It begins simply enough. "In the days when the judges ruled there was a famine in the land" (1:1). The canonical scripture has just concluded the book of the Judges with this terrible sentence: "In those days there was no king in Israel; all the people did what was right in their own eyes" (Jdg. 21:25). Anarchy reigned; life was cheap. The book of Judges is characterized by horrific acts of kingly murder (so Ehud's grisly killing of Eglon in Jdg. 3); of the brutal slaughter of a would-be king by a well-aimed millstone, hurled by a furious woman (so the death of Abimelech in Jdg. 9); of the wanton assaults of Samson on his own people and on the Philistines, culminated by his complete obliteration of the enemy and himself under the ruins of Dagon's temple (Jdg. 16); and finally of the barbarous abuse of a lone woman by a host of bestial Israelites, resulting in the near extinction of one of the tribes of YHWH (Jdg. 19). The book of Judges could be summarized in the phrase "crazy, murderous, and lusty!" And in that cauldron of horror the story of Ruth is found. It makes a reader wonder when the next corpse is to appear.
But that reader would be wrong. The tragedy here is a famine, a not uncommon occurrence in the southern deserts of Israel. As a result of the famine, a typical Israelite family of four is forced to leave their home and move to Moab, a tiny place east of Bethlehem, across the Dead Sea, and higher in the mountains. But the tragedy of a lack of food is soon matched by a more familial tragedy. The husband and father of the tiny band, Elimelech by name, dies, and the woman, Naomi, is left a widow, a fearsome thing to be in a patriarchal world. Still, she has her two sons and thus is somewhat protected by their male presence. They soon marry Moabite women. But after some further time, both sons die, and what remains are three widows, two of whom are foreigners. Here is a famine indeed in a place where men call the tune.
After ten long years, Naomi hears that the famine has finally ended in Israel, and she resolves to go home; there is finally nothing for her in this land of Moab. Surprisingly, her two daughters-in-law decide to go with her.

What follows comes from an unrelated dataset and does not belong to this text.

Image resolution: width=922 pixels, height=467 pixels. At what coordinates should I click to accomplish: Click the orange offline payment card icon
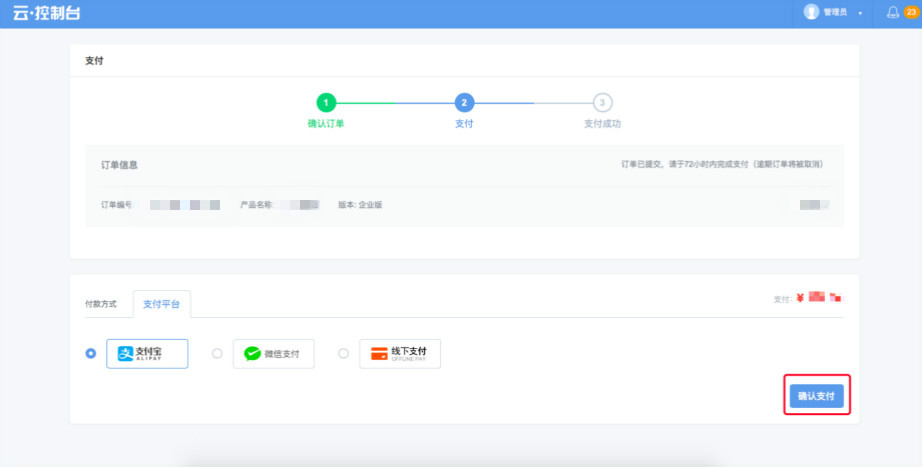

Naomi at first gently suggests to them that though they have been exemplary in their behavior during the multiple tragedies that have struck the family (1:8), there really is no future for them in Israel. "YHWH grant that you may find rest ["security" reads the NRSV], each of you in your husband's house" (1:9).
But Orpah and Ruth will have none of it. "We will return with you to your people," they both say (1:10). But Naomi is insistent that she return to Israel alone. She proceeds to spin out the law in Israel of Levirate marriage, the details of which may be found in Deuteronomy 25:5-10. In short, this law stipulates that when a married man dies, a close relative, usually a brother, but a cousin if no brother is available, is to marry the widow in order to keep the male line going. It is a law both protective of a single woman and indicative of a culture steeped in male dominance; no single woman has much of a chance apart from her connection to a male.
Naomi claims to have no living male relatives (the story will later reveal that she has several), so she spins an absurd scenario wherein she tells Orpah and Ruth that even if she should meet a man on the Bethlehem road this very night, and even if they would marry, and even if she should have sons (hardly likely at her age), would the women wait for these phantom boys to grow up in order for the women to marry them? Why, the two Moabites would by that time be old themselves! Naomi concludes this ridiculous plan, clearly designed to send the women back to Moab and leave her alone, by whining, "It has been far more bitter for me than for you, because YHWH's hand has turned against me!" She fully expects for the two to get the picture and head home to Moab.